**What this task involves:**
Can you write out the data below line for line, without changing anything?

**Source records:**
=== Section Start ===

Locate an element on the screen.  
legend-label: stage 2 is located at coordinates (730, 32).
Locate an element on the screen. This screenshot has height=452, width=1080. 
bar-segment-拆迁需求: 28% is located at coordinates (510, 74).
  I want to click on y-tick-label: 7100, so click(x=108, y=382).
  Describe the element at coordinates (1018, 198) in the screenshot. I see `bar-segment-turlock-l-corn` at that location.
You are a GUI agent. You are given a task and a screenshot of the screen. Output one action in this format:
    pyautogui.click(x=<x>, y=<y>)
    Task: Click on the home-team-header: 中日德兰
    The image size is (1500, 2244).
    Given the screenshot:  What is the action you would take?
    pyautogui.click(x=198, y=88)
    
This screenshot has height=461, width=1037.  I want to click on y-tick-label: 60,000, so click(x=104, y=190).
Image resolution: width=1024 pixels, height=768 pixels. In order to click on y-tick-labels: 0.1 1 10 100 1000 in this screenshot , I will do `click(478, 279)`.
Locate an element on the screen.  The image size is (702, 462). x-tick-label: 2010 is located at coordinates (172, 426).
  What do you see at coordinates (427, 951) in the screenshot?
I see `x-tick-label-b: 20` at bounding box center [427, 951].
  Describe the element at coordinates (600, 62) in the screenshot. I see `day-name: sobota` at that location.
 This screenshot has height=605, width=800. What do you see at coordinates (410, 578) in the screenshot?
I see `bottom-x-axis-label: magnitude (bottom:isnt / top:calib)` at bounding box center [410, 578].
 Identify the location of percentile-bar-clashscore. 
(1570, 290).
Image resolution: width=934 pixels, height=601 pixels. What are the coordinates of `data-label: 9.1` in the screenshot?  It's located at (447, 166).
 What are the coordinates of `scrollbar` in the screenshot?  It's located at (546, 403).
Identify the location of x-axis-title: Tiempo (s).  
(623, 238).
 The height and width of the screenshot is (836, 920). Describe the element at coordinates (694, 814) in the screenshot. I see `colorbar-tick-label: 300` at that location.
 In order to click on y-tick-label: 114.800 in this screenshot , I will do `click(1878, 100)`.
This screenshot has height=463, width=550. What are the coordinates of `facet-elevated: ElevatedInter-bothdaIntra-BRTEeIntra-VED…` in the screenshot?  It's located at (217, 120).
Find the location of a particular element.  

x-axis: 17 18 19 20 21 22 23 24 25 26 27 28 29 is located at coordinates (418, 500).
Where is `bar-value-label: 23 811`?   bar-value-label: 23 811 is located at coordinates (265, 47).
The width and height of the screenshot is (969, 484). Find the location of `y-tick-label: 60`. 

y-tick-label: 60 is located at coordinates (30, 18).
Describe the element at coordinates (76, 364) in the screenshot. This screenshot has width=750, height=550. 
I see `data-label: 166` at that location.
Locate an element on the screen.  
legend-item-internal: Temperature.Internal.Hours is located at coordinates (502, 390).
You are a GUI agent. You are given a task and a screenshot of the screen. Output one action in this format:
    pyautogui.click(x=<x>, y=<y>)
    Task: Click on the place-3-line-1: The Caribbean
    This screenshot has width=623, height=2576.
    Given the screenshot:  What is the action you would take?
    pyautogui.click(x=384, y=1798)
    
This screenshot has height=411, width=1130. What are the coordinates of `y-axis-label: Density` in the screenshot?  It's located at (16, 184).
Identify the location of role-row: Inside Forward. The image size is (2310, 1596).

=== Section End ===

**Worked solution:**
Locate an element on the screen.  
legend-label: stage 2 is located at coordinates (730, 32).
Locate an element on the screen. This screenshot has height=452, width=1080. 
bar-segment-拆迁需求: 28% is located at coordinates (510, 74).
  I want to click on y-tick-label: 7100, so click(x=108, y=382).
  Describe the element at coordinates (1018, 198) in the screenshot. I see `bar-segment-turlock-l-corn` at that location.
You are a GUI agent. You are given a task and a screenshot of the screen. Output one action in this format:
    pyautogui.click(x=<x>, y=<y>)
    Task: Click on the home-team-header: 中日德兰
    The image size is (1500, 2244).
    Given the screenshot:  What is the action you would take?
    pyautogui.click(x=198, y=88)
    
This screenshot has height=461, width=1037.  I want to click on y-tick-label: 60,000, so click(x=104, y=190).
Image resolution: width=1024 pixels, height=768 pixels. In order to click on y-tick-labels: 0.1 1 10 100 1000 in this screenshot , I will do `click(478, 279)`.
Locate an element on the screen.  The image size is (702, 462). x-tick-label: 2010 is located at coordinates (172, 426).
  What do you see at coordinates (427, 951) in the screenshot?
I see `x-tick-label-b: 20` at bounding box center [427, 951].
  Describe the element at coordinates (600, 62) in the screenshot. I see `day-name: sobota` at that location.
 This screenshot has height=605, width=800. What do you see at coordinates (410, 578) in the screenshot?
I see `bottom-x-axis-label: magnitude (bottom:isnt / top:calib)` at bounding box center [410, 578].
 Identify the location of percentile-bar-clashscore. 
(1570, 290).
Image resolution: width=934 pixels, height=601 pixels. What are the coordinates of `data-label: 9.1` in the screenshot?  It's located at (447, 166).
 What are the coordinates of `scrollbar` in the screenshot?  It's located at (546, 403).
Identify the location of x-axis-title: Tiempo (s).  
(623, 238).
 The height and width of the screenshot is (836, 920). Describe the element at coordinates (694, 814) in the screenshot. I see `colorbar-tick-label: 300` at that location.
 In order to click on y-tick-label: 114.800 in this screenshot , I will do `click(1878, 100)`.
This screenshot has height=463, width=550. What are the coordinates of `facet-elevated: ElevatedInter-bothdaIntra-BRTEeIntra-VED…` in the screenshot?  It's located at (217, 120).
Find the location of a particular element.  

x-axis: 17 18 19 20 21 22 23 24 25 26 27 28 29 is located at coordinates (418, 500).
Where is `bar-value-label: 23 811`?   bar-value-label: 23 811 is located at coordinates (265, 47).
The width and height of the screenshot is (969, 484). Find the location of `y-tick-label: 60`. 

y-tick-label: 60 is located at coordinates (30, 18).
Describe the element at coordinates (76, 364) in the screenshot. This screenshot has width=750, height=550. 
I see `data-label: 166` at that location.
Locate an element on the screen.  
legend-item-internal: Temperature.Internal.Hours is located at coordinates (502, 390).
You are a GUI agent. You are given a task and a screenshot of the screen. Output one action in this format:
    pyautogui.click(x=<x>, y=<y>)
    Task: Click on the place-3-line-1: The Caribbean
    This screenshot has width=623, height=2576.
    Given the screenshot:  What is the action you would take?
    pyautogui.click(x=384, y=1798)
    
This screenshot has height=411, width=1130. What are the coordinates of `y-axis-label: Density` in the screenshot?  It's located at (16, 184).
Identify the location of role-row: Inside Forward. The image size is (2310, 1596).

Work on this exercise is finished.